2018年2月5日月曜日

柊屋さんの庭

京都の柊屋さんに行く機会がありました。創業200余年で、川端康成、三島由紀夫、チャールズ・チャップリン、アラン・ドロン他、数知れぬ方々が泊まられたそうです。


その表向かいに創業300余年の俵屋旅館は、京都で最も古い旅館のひとつ。あのアップルのスティーブ・ジョブスの定宿だったといわれています。


その柊屋のおかみさんはとても優しく丁寧に御挨拶していただき、なるほどおもてなしの日本を感じました。


柊屋は今回、私は食事だけで泊まりはなしです。でも、お部屋を紹介していただき、趣、歴史に感動。新しく作られた大広間の3面は総ガラス張りで、一面は鴨川をあしらい、また反対側には少しだけ低い板の間の舞台を作っています。周辺には季節の緑をあしらい、まるで別世界に入ったような感じです。

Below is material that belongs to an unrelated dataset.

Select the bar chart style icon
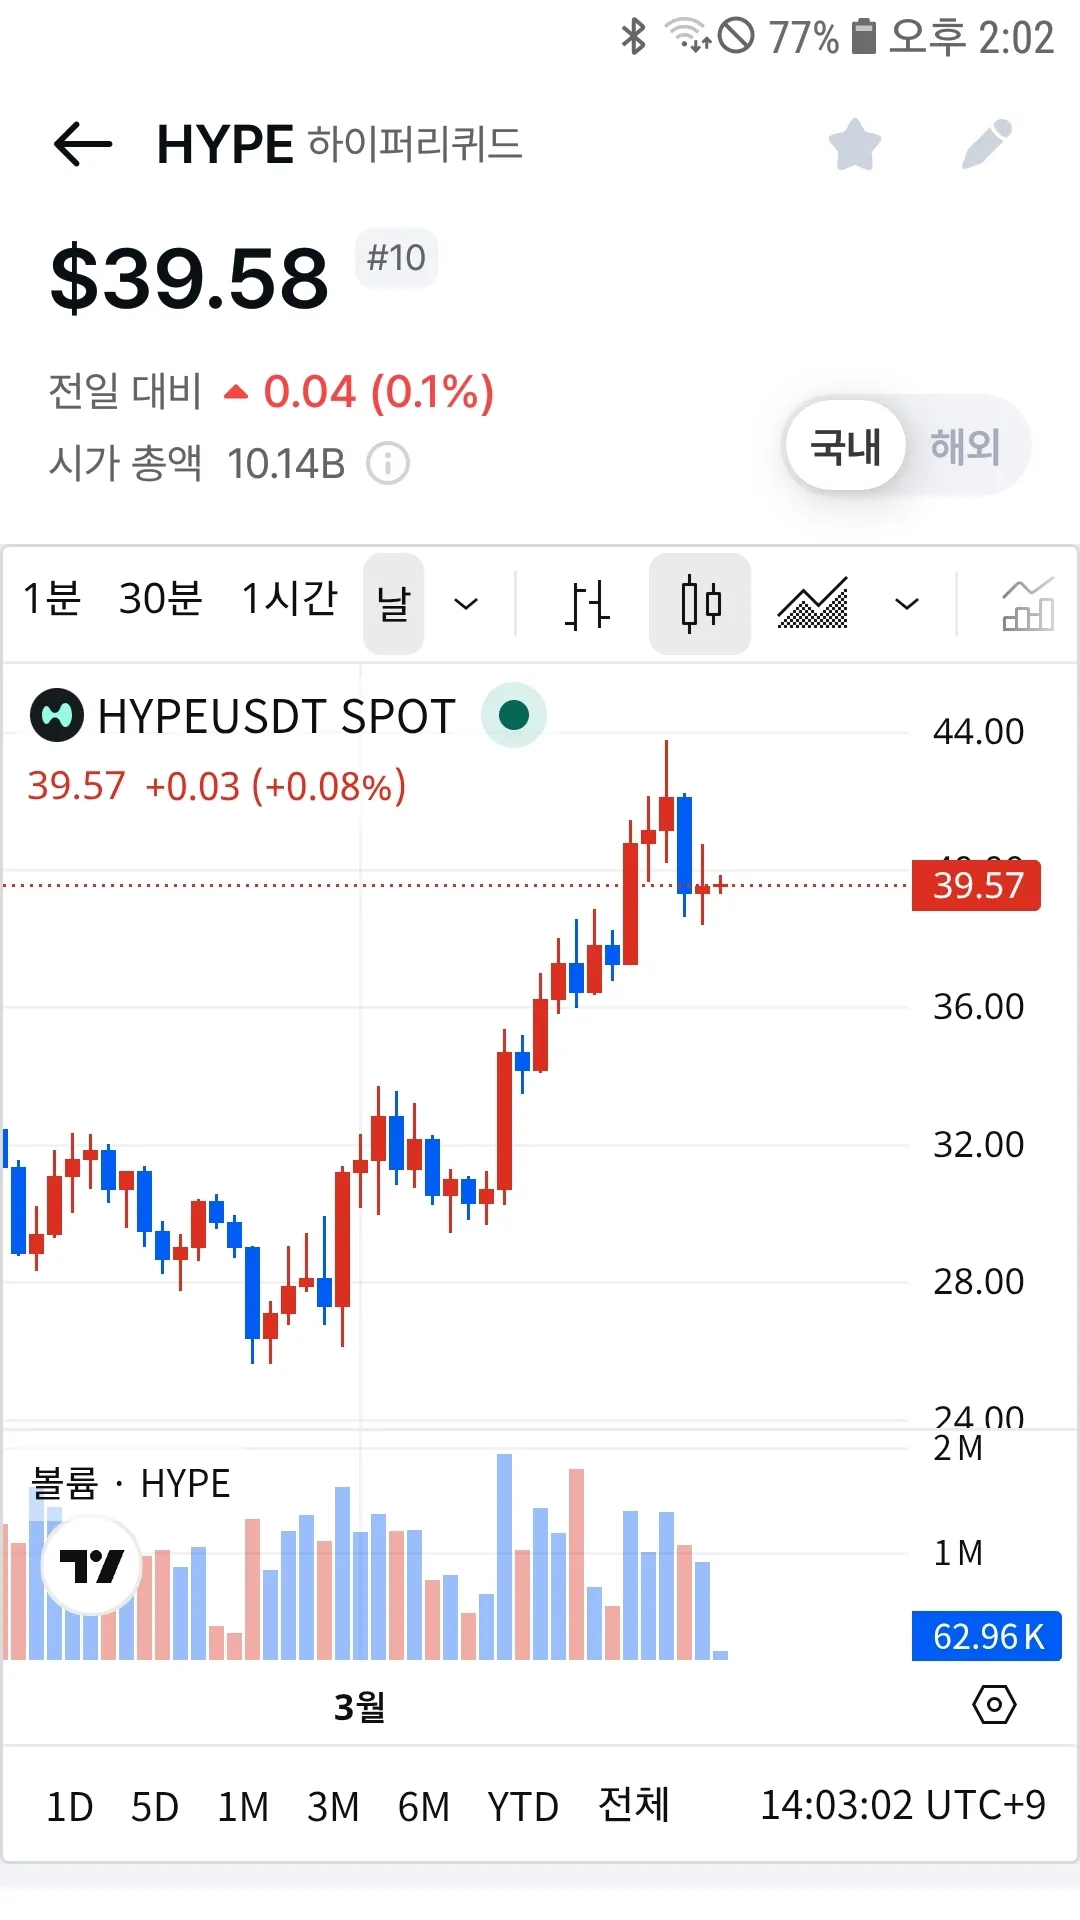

今回、皆様方にお伝えしたかったのはその仕組みです。限られたスペースに中と外を一体にしたやすらぎ空間を作るには、塀がとても大事だと思いました。目線には、お隣さんの建物が邪魔をしますので、少ししかないスペースに高い塀を作らないといけません。建物から狭いテラスの外に出てみると、鉄骨で塀を支えられ強度を保っています。


たとえ少ないスペースでも、いいえ、少ないスペースだからこそ、工夫によって心地感や理想的な空間はできあがっているのです。また、ものすごいエネルギーで考え施工された作品なのですね。写真は俵屋旅館の2階の客室ですが、まるで1階のような庭が見えます。京都の長き伝統、歴史、また数知れぬ空間に鍛えられたものが技によってできていると感心しました。


都会の少ないスペースだからこそ、家と庭の更なる進化を願い、健康で豊かな暮らしを演出できる空間を自分の自宅にも考えてみてはいかがでしょうか。